Top risks, opportunities for investors in 2021
Tensions between China and the US, and between political opponents, after a divisive US election, have several investors feeling cautious.
Others are concerned about the consequences of getting too much of a good thing: If a strong global economy leads to rising interest rates (as it often does) worldwide, that could hurt stock performance in the long run.
Key global stock market benchmarks dropped over 30 per cent in March and yet now they have been hitting all-time highs. One lesson that was learnt was that no one could have foreseen that, and no one knows what 2021 will bring. If 2020 has proved anything, it’s that the market is impossible to predict.
If anything, analysts say 2020 should teach investors that well-established principles, like investing for the long-term with a low-cost diversified portfolio and only checking your investment balance occasionally, is still considered the best time-suited advice.
The approval and gradual distribution of COVID-19 vaccines will be a major obsession in early and mid-2021 for stock market investors. However, the key questions that will play at investor minds and impact their decisions is whether vaccines will work as advertised and will they be rapidly distributed around the world.
How quickly the pandemic fades will have enormous macro-economic and stock market impacts, and analysts largely view that these will hit every single investment sector. Some will be more obvious than others, so they each merits their own discussion. Here’s an overview of which of those will be impacted, and which won’t be as much.
Information Technology (IT) stocks still spearhead
The COVID-19 pandemic has markedly brought out an acceleration in technology-related trends, which were already in place even before the health crisis, which is why analysts widely opine that in 2021 markets will continue to support IT stocks.
“IT stocks have been the equity market leaders ever since the Great Financial Crisis of 2009. In fact, the sector has more than tripled since 2009,” Lang explained.
“We continue to argue that there is more upside because the sector is still supported by outstanding earnings growth and broad-based share repurchases.”

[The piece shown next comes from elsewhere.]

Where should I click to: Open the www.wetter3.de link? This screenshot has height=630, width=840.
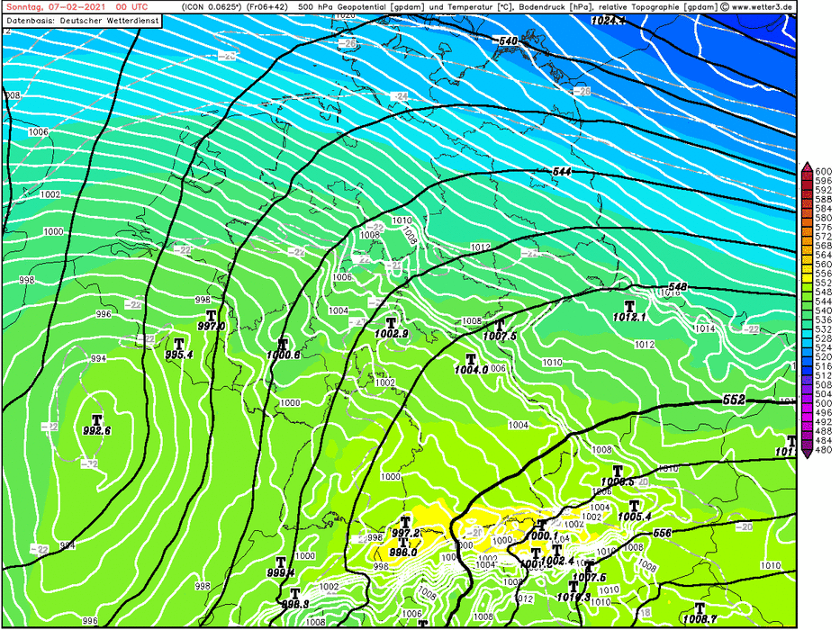758,6
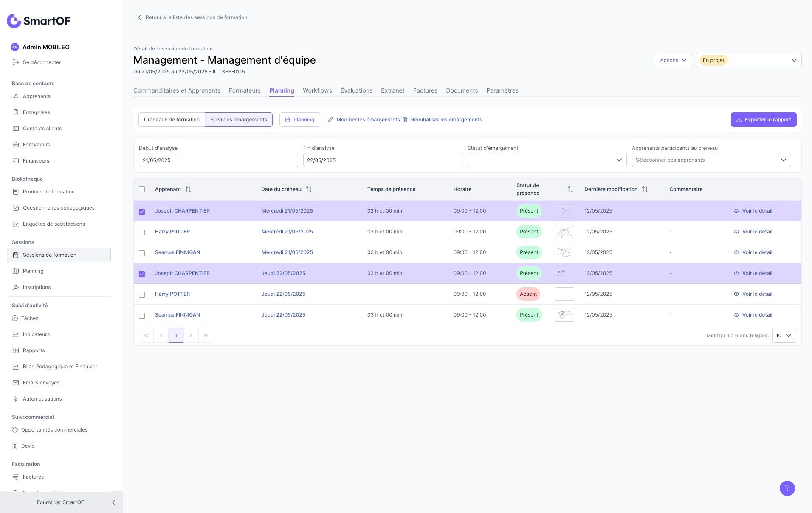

Vaccine to boost pharmaceutical stocks in 2021
If the pharmaceutical industry manages to get COVID-19 under control during 2021, it will be a triumph for science. Public-listed companies involved in the effort will be handsomely rewarded, analysts opine.

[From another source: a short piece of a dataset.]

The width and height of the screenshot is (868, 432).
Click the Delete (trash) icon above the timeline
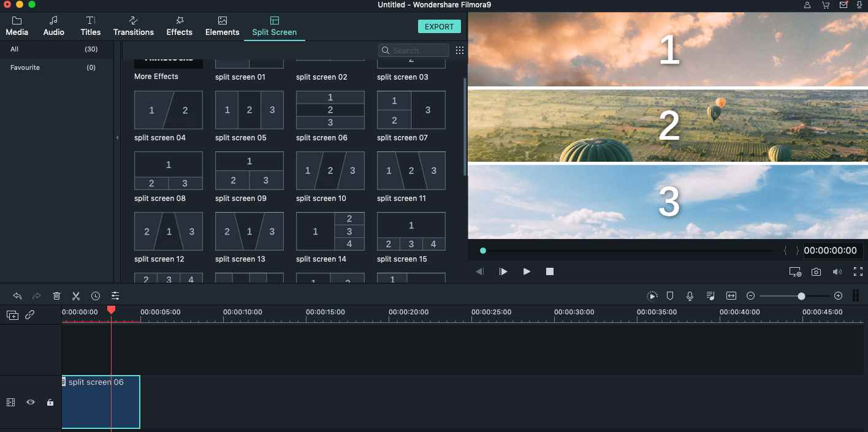coord(56,295)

Some winners will be obvious, like global vaccine makers like US-based Pfizer (PFE) or US-based Moderna (MRNA)—but companies working on therapeutic drugs like US-based Regeneron (REGN) will benefit, too.
There will be less obvious winners, too. As one key risk includes distributing the vaccine will require an enormous logistics effort and some vaccines require well-below-freezing transport, for example, so firms that sell cooling technology stand to benefit.
Pent-up demand seen for travel stocks in 2021
Plenty of other sectors are set to jump if the world starts returning to normal in 2021. Pent-up demand for travel could drive a gold rush for long-punished airline stocks, hotels and even cruise lines.
And all that increased economic activity will do wonders for hard-hit tourist countries around the world, too. To know how much, some economists are of the opinion that early vaccine successes could mean near-zero COVID cases in the next six to nine months worldwide.
Newfound investor appetite for restaurant stocks
Fast casual restaurant chains are set to benefit from the potential return to normality.
For instance, on the day Pfizer announced its vaccine had 90 per cent efficacy in Phase 3 trials, there was a widespread market rally among chain restaurants worldwide.
Practise caution on Work-from-Home stocks in 2021
On the other hand, plenty of firms that saw surprising gains in 2020 might be imperilled by a potential return to normalcy after COVID-19, multiple analysts opine.
For instance, work-from-home boomer US-based Zoom Communications (ZM) lost nearly 20 per cent at one point when Pfizer’s announced breakthrough vaccine trial. Food delivery services fell sharply, too, as did similar stocks.